In Kotlin Multiplatform projects, shared code can pass through a common frontend pipeline, and then each backend emits target-specific output for its platform.

What Compiler Plugins Are

Compiler plugins are pieces of code that extend what the compiler can do.

They are not regular application code. They participate in the compilation process itself.

You can think of them as extra tools that can:

  • Inspect code during compilation
  • Report custom diagnostics
  • Generate extra code
  • Transform internal compiler representations

They can join the compilation in different places depending on what they need.

Where Plugins Join

Before deeper meaning is finished

Frontend / FIR-side extensions

Useful when a plugin wants to inspect declarations, validate rules, or produce diagnostics while the compiler is still understanding code.

When Kotlin is moving into IR

FIR -> IR bridge

Useful when a plugin needs to generate extra program pieces before the lower-level transformation stage begins.
++++++++++
Instructions for the task: Rewrite the text on compiler plugins, beginning at the words "Compiler plugins are pieces" and stopping after "what they need.", and switch every "compilation" to "build". This data has no connection to the text on compiler plugins.

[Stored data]
++++++++++
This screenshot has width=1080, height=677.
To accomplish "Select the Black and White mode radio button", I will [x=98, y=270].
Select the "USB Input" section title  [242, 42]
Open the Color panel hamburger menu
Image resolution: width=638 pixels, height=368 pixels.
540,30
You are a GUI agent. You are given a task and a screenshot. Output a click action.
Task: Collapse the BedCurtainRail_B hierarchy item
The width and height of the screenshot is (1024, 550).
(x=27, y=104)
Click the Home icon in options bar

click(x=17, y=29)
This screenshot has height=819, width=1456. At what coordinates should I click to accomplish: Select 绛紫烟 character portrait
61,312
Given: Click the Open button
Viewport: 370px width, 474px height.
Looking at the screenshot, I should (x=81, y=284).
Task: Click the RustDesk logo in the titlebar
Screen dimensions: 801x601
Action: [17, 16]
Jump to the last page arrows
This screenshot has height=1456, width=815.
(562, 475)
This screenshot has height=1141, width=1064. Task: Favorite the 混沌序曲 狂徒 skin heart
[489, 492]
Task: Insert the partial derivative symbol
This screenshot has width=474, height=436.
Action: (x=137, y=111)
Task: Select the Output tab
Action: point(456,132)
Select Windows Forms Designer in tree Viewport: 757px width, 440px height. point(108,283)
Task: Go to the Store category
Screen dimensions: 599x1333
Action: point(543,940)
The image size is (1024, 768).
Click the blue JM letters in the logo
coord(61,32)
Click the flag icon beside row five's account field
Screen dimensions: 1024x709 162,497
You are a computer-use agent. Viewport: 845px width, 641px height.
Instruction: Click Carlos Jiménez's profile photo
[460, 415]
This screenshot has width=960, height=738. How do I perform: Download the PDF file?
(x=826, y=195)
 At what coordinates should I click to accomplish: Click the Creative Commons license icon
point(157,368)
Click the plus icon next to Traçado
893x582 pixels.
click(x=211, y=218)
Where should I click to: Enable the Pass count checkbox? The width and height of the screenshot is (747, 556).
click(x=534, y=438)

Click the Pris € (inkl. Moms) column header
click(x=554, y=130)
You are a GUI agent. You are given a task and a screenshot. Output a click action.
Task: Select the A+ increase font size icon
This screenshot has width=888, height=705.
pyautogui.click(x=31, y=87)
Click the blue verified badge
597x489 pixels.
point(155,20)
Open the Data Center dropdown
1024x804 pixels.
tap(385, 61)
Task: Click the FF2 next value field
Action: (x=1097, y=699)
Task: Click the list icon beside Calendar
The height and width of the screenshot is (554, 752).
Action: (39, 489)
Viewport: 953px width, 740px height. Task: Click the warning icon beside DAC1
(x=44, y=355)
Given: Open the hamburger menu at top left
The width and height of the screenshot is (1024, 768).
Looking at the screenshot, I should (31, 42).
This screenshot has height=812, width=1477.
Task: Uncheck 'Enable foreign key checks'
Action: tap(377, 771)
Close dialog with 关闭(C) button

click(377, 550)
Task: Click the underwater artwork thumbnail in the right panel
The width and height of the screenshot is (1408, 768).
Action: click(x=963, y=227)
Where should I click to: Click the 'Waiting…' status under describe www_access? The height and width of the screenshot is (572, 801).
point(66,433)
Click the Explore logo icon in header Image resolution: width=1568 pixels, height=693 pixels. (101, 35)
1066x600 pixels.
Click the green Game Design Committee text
++++++++++
Final answer:
Compiler plugins are pieces of code that extend what the compiler can do.

They are not regular application code. They participate in the build process itself.

You can think of them as extra tools that can:

  • Inspect code during build
  • Report custom diagnostics
  • Generate extra code
  • Transform internal compiler representations

They can join the build in different places depending on what they need.